La courbe spectrale permet de distinguer une inversion de flux normale d’une inversion de flux pathologique. L’inversion pathologique du flux diastolique existe tout au long de la diastole et présente généralement une vitesse > 20 cm/s en fin de diastole. Le terme d’inversion de flux holodiastolique est utilisé pour désigner l’inversion de flux se déroulant tout au long de la diastole.

Estimation du volume de régurgitation et de la surface efficace de l’orifice régurgitant (EROA)
Le volume de régurgitation (Vregurg) peut être calculé à l’aide des trois méthodes suivantes.

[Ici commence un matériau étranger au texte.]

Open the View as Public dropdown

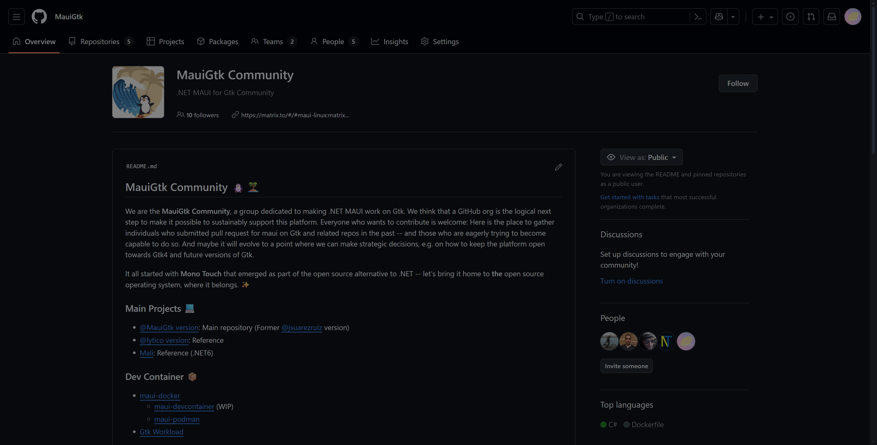(641, 157)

Méthode 1 : Volume de course
Selon l’équation de continuité, le débit à travers la valve mitrale est égal au débit à travers la valve aortique. Le Doppler à ondes pulsées permet de calculer le volume qui traverse la valve aortique (c’est-à-dire le volume systolique) et la valve mitrale. La différence entre ces deux volumes équivaut au volume de régurgitation (Vregurg). Le volume systolique à travers la valve aortique (SVaorta) est équivalent au volume de sang circulant à travers la valve aortique dans le sens antérograde moins le volume fuyant pendant la diastole. Ce volume peut être calculé à l’aide de la formule suivante :
SVaorta = surfaceLVOT × VTILVOT
Le volume de sang traversant la valve mitrale est équivalent au volume de course antérograde à travers la valve (SVmitral) :
SVmitral = Areamitral × VTImitral
Le volume de régurgitation (Vregurg) peut donc être calculé comme suit :
Vregurg = SVaorta – SVmitral
Cette formule ne doit pas être utilisée en cas de régurgitation mitrale.

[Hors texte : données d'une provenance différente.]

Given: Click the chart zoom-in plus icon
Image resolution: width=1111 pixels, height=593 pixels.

Il est également possible de calculer le SVaorta à l’aide de la formule suivante :
SVaorta = LVEDV – LVESV
(méthode de Simpson)
VDGV = volume de fin de diastole du ventricule gauche ; VFSVG = volume de fin de systole du ventricule gauche
Méthode 2 : PISA (Surface d’iso-vélocité proximale)

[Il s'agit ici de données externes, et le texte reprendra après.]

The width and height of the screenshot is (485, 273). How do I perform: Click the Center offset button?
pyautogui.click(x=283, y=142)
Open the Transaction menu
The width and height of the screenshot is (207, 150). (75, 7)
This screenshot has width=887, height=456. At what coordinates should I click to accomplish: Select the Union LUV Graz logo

Le volume de régurgitation est le produit de la surface efficace de l’orifice de régurgitation (EROA) et du jet régurgitant VTI :
Vregurg = EROA × VTIARjet
L’EROA est la surface efficace de l’orifice de régurgitation et est calculée à l’aide de la PISA (surface d’iso-vélocité proximale). La PISA est le demi-cercle visualisé par le Doppler couleur. La PISA doit être mesurée avec soin, ce qui nécessite de zoomer sur la zone et de minimiser le secteur de couleur afin d’augmenter la résolution (fréquence d’images plus élevée). Si la régurgitation est orientée obliquement, une vue parasternale doit être utilisée pour la mesure. Si la régurgitation est dirigée vers le centre, il convient d’utiliser une vue apicale. La ligne de base Doppler (limite de Nyquist) doit être ajustée pour optimiser l’image. Les mesures suivantes sont effectuées :
- rPISA (rayon du PISA)
- vmaxAR (vitesse maximale de la régurgitation, mesurée à l’aide du doppler CW)
- VTIARjet
Calcul de l’EROA :
PISA = 2𝛑 × rPISA2
EROA = PISA ×valorisation / vmaxAR
Si le volume de régurgitation (Vregurg) a déjà été calculé, l’EROA peut être obtenu à l’aide de la formule suivante :
EROA = Vregurg / VTIARjet
Classement de la régurgitation à l’aide de l’EROA
Une EROA <0,1 cm2 suggère une régurgitation aortique légère. Si l’EROA est >0,3 cm2, la régurgitation est sévère.
Classement de la régurgitation à l’aide de Vregurg
Un volume de régurgitation <30 ml/coup implique une régurgitation aortique modérée. Un volume de régurgitation >60 ml/course est classé comme régurgitation aortique sévère.
Méthode 3 : fraction de régurgitation (Fregurg)
La fraction de régurgitation (Fregurg) est la proportion de sang qui régurgite dans le ventricule. La fraction est calculée à l’aide de la formule suivante :
Fregurg = Vregurg / SVaorta
SVaorta = surfaceLVOT x VTILVOT
- Une fraction de régurgitation < 30 % indique une régurgitation aortique modérée.
- Une fraction de régurgitation > 50 % indique une régurgitation aortique sévère.